Originally published December 2019 in The Aging of Aquarius
I don't remember when I first realized that I was never going to be special. I don't mean as a person. I'm a good guy, and I'm proud of that, but when we're very young, we imagine a world of glory and achievements just waiting for us to arrive and pick them up as fate has arranged.
When we’re kids, we're told we can be anything we want to be. It's a lovely lie.
I wanted to be a major league baseball star. I daydreamed about it for years and played the game joyously. I was decent. I could hit the ball a mile but was a terrible runner, and chasing down a fly ball in the outfield was always an adventure. At some point, I suddenly understood that hitting World Series-winning home runs would always remain in my imagination because I could never be good enough to play center field for the Giants when Willie retired.
The seed of doubt was planted in me early, maybe fifteen or sixteen. Once they take root, doubt seeds spread like dandelions.
I wanted to be a professional actor, and as a young adult, some pretty knowledgeable people told me I was good enough to study, learn, and succeed. I'm still not sure what stopped me from trying—fear of failure, I guess. My wife, the lovely and feisty Carolann Conley-Williams, says I actually fear success. It's an interesting possibility.
And that's where I am now: 68 years old, most of my futures behind me, and sometimes still wondering why I've carried self-doubt through a very happy lifetime.
Maybe being happy is enough.
I've had a very good radio career. I've hosted morning shows in major markets and learned my craft as well as anyone in the business. I say that with expert objectivity. I'm very good, but I'm not great.
I can write, but I don't. I want to, but I don't want it enough to really work at it. Aspiring writers always say they write for their own satisfaction, but I think that's a nifty bit of self-deception. What's the point in writing if people don't read your work and love it?
Writing is hard, lonely work fraught with doubt.
As the years passed, I began to learn that doubt can be a comforting friend. He requires nothing more of you than acceptance.
I describe myself on social media as a "Happy husband, proud dad and grandpa, unrepentant underachiever." I wrote this to be charmingly humble, but it has suddenly dawned on me that it's all true and honorable.
I am an underachiever in one sense, but I love my life, every bit of it. I wouldn't change a thing—not one instant.
Pushing 70, I'm beginning to understand that finding glory in one's ordinariness can be deeply satisfying.
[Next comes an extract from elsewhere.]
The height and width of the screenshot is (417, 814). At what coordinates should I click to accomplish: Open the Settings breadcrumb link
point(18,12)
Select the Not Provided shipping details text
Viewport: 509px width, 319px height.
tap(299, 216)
My old friend, Doubt, brought me here.
Maybe that's good enough.
You came to a great conclusion - sometimes a focus on things other than being an "achiever" means you have great relationships, work that you've enjoyed, a hobby (writing) that brings you pleasure, etc. There are lots of us who haven't pushed ourselves in directions we know we could excel in. Like you say, the key is that you love your life. There are many achievers who can't say the same thing. Insightful article!
Your memories of baseball in your youth mirror mine so much, so I get where you’re coming from. And, like you, it was a little earlier, like 14, that reality set in, I wasn’t going to play 2nd base for the Cubs.
You’re being very good but “not great” in your radio career may have been a godsend. You see the so called “great ones” end up with their egos inflated and losing the edge that made them rise above the rest. So, being “very good” (not quite “great”) just might have made you a better personality in the end, since you were able to be you and not someone you were perceived to be.
I’m willing to bet I would have enjoyed listening to you in the day.
It really does sound like you have plenty of reasons to be thankful and happy with few regrets and for sure will enjoy life moving forward.